* [Your objective]
Transcribe, exactly and in full, every line from the one including "The width and" to the end of the listing.

-*-

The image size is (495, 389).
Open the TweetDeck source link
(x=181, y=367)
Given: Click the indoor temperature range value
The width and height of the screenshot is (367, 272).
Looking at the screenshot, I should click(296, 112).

-*-

* [Answer box]
The width and height of the screenshot is (367, 272).
Looking at the screenshot, I should click(296, 112).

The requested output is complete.